Researchers from the University of Colorado Denver and the University of Washington on Tuesday released their report on the plan known as ProComp, or the Professional Compensation system for teachers.
The external evaluation was required as part of the $25 million tax increase approved by Denver voters in November 2005 to fund the innovative pay plan, which rewards teachers based on ten different components and now covers nearly 80 percent of DPS teachers.
“Six years into ProComp, as we release the study … we show the Denver Public Schools in a dramatically different place than when the voters of Denver chose to make that investment in 2005,” DPS Superintendent Tom Boasberg said at a morning news conference at Skinner Middle School.
He ticked off gains in student achievement, in teacher retention and in student enrollment, which surpassed the 80,000-mark this year for the first time since 1974.
“Many factors go into that … but clearly ProComp is a very important part,” Boasberg said, noting, “One example, for every open teaching position, we see five times more applicants than we saw when Denver voters made the investment in ProComp six years ago.”
Henry Roman, president of the Denver Classroom Teachers Association, was an early advocate of ProComp who fought changes to the plan in 2008 that shifted some permanent increases to annual bonuses.
“I know we don’t have definitive answers for many things,” he said at the press conference, “but it’s certainly a trend, it’s trending up, and it’s heading in the right direction and that’s highly encouraging for all of us.”
Difficult to isolate effects of ProComp, among other reforms
ProComp was implemented in DPS along with a number of other changes, including the district strategic reform plan called the Denver Plan. Between 2006 and today, the district also joined the statewide Public Employees Retirement Association, which may have made DPS more attractive to other Colorado teachers.
Robert Reichardt, the research team director with CU-Denver, said it’s difficult to isolate the effects of ProComp from other DPS reform measures.
“I would never recommend that districts stop all reforms so you can study one reform,” he said. “I think DPS has followed the model of, ‘Do whatever it takes’ and implemented a lot of things that may be making a difference.”
Still, “ProComp appears to make a difference,” Reichardt said. “Clearly, ProComp helped build system capacity around data systems and professional development and HR that we think led to other reforms within DPS. Clearly, during ProComp implementation, recruitment and retention improved and there’s some evidence ProComp was a factor in improving retention.”
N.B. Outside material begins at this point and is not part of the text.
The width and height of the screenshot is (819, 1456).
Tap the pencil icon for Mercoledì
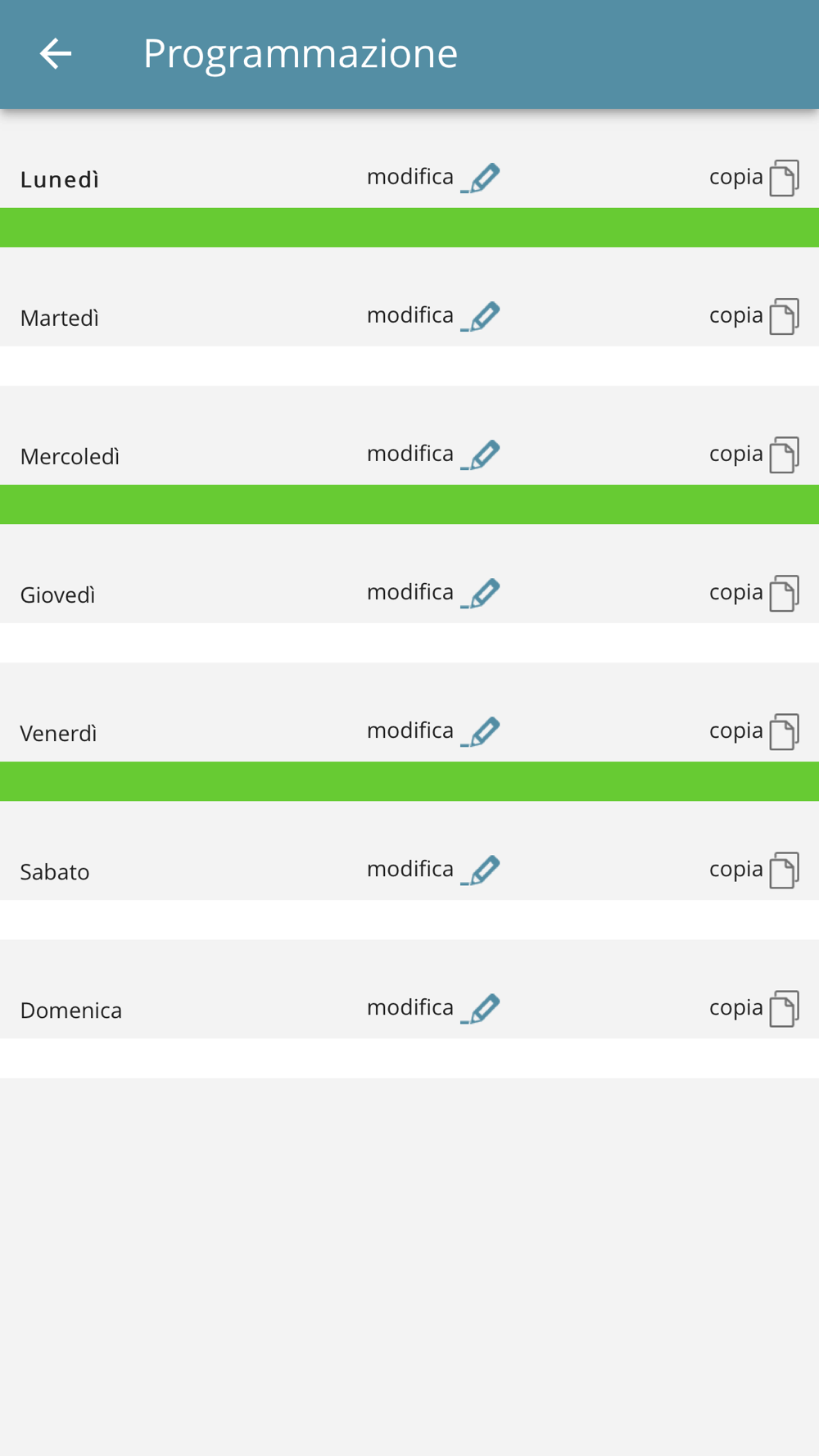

For example, between 2004-05 and 2008-09, teacher attrition in DPS declined from 17 percent to 13 percent. Attrition also dipped elsewhere in Colorado but not quite as much – it declined from 14 percent to 11 percent for the remaining Denver metro region and from 14 percent to 12 percent for the rest of the state.
“We estimate, at most, DPS was able to retain 160 teachers more per year due to ProComp,” Reichardt said.
In achievement, the numbers of students scoring proficient or advanced on state exams has grown in both reading and math over the past six years. In 2005, 40 percent of DPS students were reading at grade level compared to 49 percent in 2011. Math proficiency during that time rose from 29 percent to 41 percent.
“How much of that was due to ProComp, our design doesn’t allow us to say,” Reichardt said. “We think there is some evidence that some of it is due to ProComp.”
Two ProComp components – rewards for achieving student growth objectives set at the beginning of the school year and for exceeding expectations on CSAP exams in the spring – strongly correlated with teacher effectiveness, he said. Researchers defined teacher effectiveness by using “value-added models” to estimate teacher contributions to student achievement on state tests.
Other components, including the attainment of advanced degrees, did not appear to have any correlation with teacher effectiveness, Reichardt said.
ProComp agreement up for negotiation, expires August 2013
Results of the external evaluation, which mesh with earlier results of internal studies by CU-Boulder researchers, will be used as the teachers’ union and the district begin to negotiate the ProComp agreement, which expires in August 2013. The external study costs $360,000.
Skinner staff on ProComp“The thing I like about ProComp is that it rewards me for my hard work when we see results with the kiddos.”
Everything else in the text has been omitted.